My Chromogranin numbers are high. What is a more accurate test?
I had stage 4 neuroendocrine cancer 3 years ago. They removed 55 % of my liver to remove 3 tumors and 17 inches of my intestines where it originated, and lymph node. I have had diarrhea since my surgery.
My last blood work showed that the CHROMOGRANIN markers are high 1530. Now what? Does this mean cancer is back? What is a more accurate test?
Interested in more discussions like this? Go to the Neuroendocrine Tumors (NETs) Support Group.
By any chance do you take PPI’s? (Pepcid, Zantac etc) Proton pump inhibitors will increase chromogranin.
It’s my understanding from talking to my Mayo Clinic oncologist that a PET – CT DOTATATE scan is the gold standard for determining the location and size of neuroendocrine tumors (NETS). Have you had such a scan recently?
Also, are you receiving care from a center of excellence that deals regularly with NETs such as Mayo Clinic or have you received a second opinion from such a center of excellence? If not, I’d highly recommend that.
I wish you all the best!
Hello @tammyd and welcome to the NETs support group on Mayo Connect. After having surgery three years ago, your concern about the high chromogranin numbers is certainly understandable. On Connect, we have another discussion on high CgA numbers. Here is a link to that conversation,
--High or Fluctuating Chromogranin A Numbers What Does It Mean
https://connect.mayoclinic.org/discussion/chromogranin-a-level-was-539/
As mentioned by @lindabees, there are many medical factors that can affect this test result, including the use of PPI medications as well as other health issues. When diagnosing NETs or any other health condition, it is important to look at various test and scan results. Here is a list of diagnostic tests that are used to both treat and follow up with NETs from the Carcinoid Cancer Foundation,
--Follow Up Tests
https://www.carcinoid.org/for-patients/diagnosis/diagnosis-and-follow-up-tests/
As @retiredinkazoo mentioned, it is important to have a consultation with a NET specialist. Here is list of NET specialists throughout the country,
--Find a doctor
https://www.carcinoid.org/for-patients/treatment/find-a-doctor/
It is wise to have at least one consultation with a NET specialist, either a virtual or in-person appointment, to put your mind at ease that you are on the right road with your follow-up care.

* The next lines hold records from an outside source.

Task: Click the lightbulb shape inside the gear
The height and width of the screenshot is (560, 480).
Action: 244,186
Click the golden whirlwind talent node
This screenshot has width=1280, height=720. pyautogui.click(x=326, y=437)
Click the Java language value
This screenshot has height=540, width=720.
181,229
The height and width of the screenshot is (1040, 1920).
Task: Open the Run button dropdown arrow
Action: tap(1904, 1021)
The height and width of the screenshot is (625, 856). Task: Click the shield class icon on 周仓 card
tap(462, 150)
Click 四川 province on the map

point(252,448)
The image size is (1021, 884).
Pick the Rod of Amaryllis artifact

What has your doctor said about these results? What type of follow up is being planned?
Thank you for all the information, this does give me a clearer understanding of what test need to be done.
I haven’t seen my oncologist yet.
Let me know if you have any questions prior to meeting with the oncologist, @tammyd.
Here is a great discussion on how to make the most out of your first appointment with a specialist. It might provide you with some ideas when you meet with the oncologist.
--Keys to a Successful Doctor's Appointment
https://connect.mayoclinic.org/discussion/keys-to-a-successful-doctors-appointment/
Do you have an appointment scheduled already?
No, I'm not on any mediacation.
Hi @tammyd, I thought I'd check in. Have you had a chance to meet with your oncologist or make an appointment to discuss your test results? How are you doing?
I have not meet with an oncologist. I got all my medical records an found out that 4 ft were removed from the ileum.
I am working with a nutritionist to help correct the bacteria in my gut and inflammation.
After I have achieved this, I plan on using a nutritional plan to heal my body from cancer.
At this point I feel the medical community doesn’t have much to offer me.